Text excerpt:
The 1822 Refutation of the Spitalfields Act of Wage and Price Controls

November 11, 2010 by

In 1824, the Spitalfields Act of wage control for silk weavers was repealed after being in force for 50 years. The act was essentially a disaster that devastated the industry and the workers. FULL ARTICLE by Anders Mikkelsen

{ 13 comments }

Fephisto November 11, 2010 at 12:19 pm

There isn’t an article devoted to the act in Wikipedia, but it is included in the history of Spitalfields in Wikipedia.

And, more or less, it’s casually mentioned as this odd curiousity.

P.M.Lawrence November 11, 2010 at 11:10 pm

The author (or, more likely, the editor) has got the title wrong. “Refutation” simply isn’t what happened, the Act was repealed – not the same thing at all.

It is interesting to note that masters apparently didn’t rent machine time to journeymen and journeymen didn’t build their own machines.

On closer inspection, that is quite natural. Anybody with the resources to do that would have been better off by becoming a master too.

It strikes me that the “evils” of the Act are overstated, precisely because it only had local application, so the work (and workers) really did have the option of moving away. That means that the only actual costs were related to the loss of amenity from not being so near the commercial centre of London, and any transitional costs of relocation.

Free labor and the introduction of machinery, on the other hand, allow manufacturers to expand and provide regular work for laborers during bad times and also allow for the competition that will drive up wages during good times [emphasis added].

Note that these are necessary but not sufficient conditions for those results. Without other economic features, those results do not actually occur, even though they become possible. Instead, you can get things like a jobless recovery, and so on.

pfarthing6 November 12, 2010 at 1:44 am

The assumption that workers would have been paid better in good times is wishful thinking. It doesn’t happen, or happens only rarely. When profits are high, the owners pockets are full. When profits are low, the owner’s pockets are not so full. At all times, workers are paid as little as possible for the required qaulity of work that they do in order to ensure the operation of the business. That was true then, it is true now.

The only time this is different in when one considers a workers co-op or other “worker owned” business models. Full Sail Brewery for instance. For all other standard bussiness models, in bad times, workers get the sack or reduced pay/benefits, and in good times, new workers get hired at the most minimum wage possible, including master workers, forcing a new higher, though a master to work his way up to that level, but by then a bad time will hit of course.

Short problem:
According to the Spitalfields Act excerpt, how long had the wage control act for silk weavers been in force when it was repealed in 1824? The rows that come next have no connection to the Spitalfields Act excerpt.

Excerpted data:
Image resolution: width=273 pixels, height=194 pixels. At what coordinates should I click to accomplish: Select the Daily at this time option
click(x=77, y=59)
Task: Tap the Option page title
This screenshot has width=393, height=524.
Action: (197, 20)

--

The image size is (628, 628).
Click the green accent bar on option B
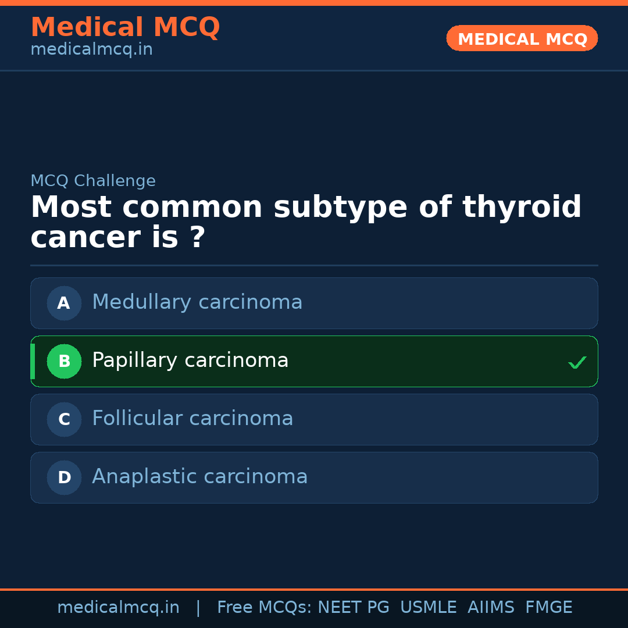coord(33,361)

---

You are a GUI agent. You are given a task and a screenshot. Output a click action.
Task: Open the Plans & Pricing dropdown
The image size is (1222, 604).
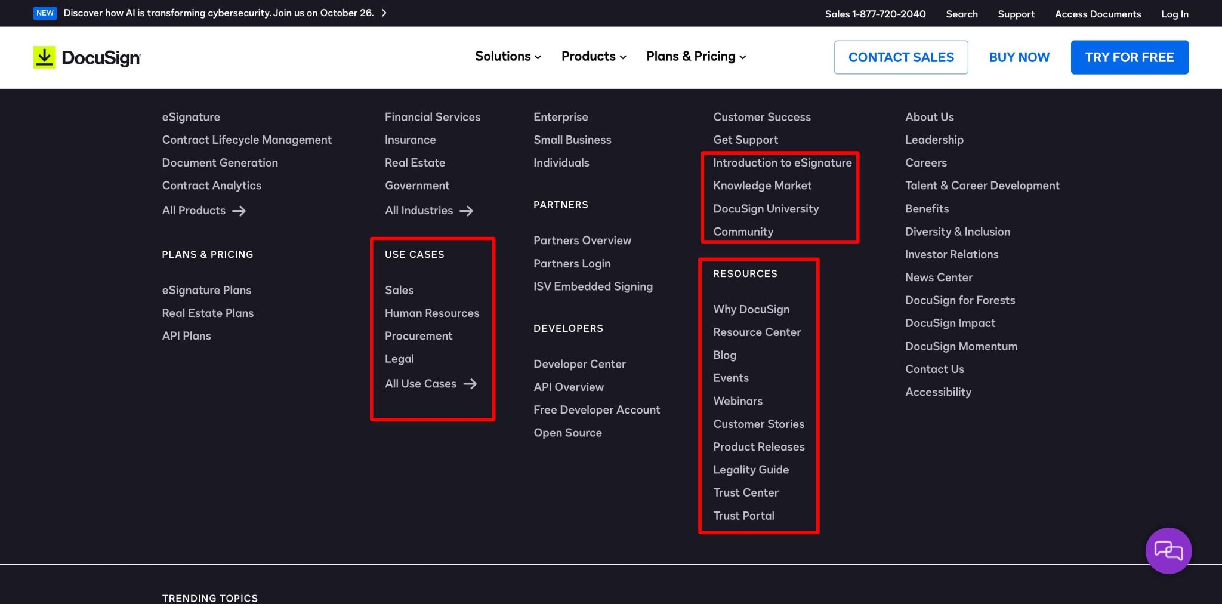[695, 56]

Answer:
50 years.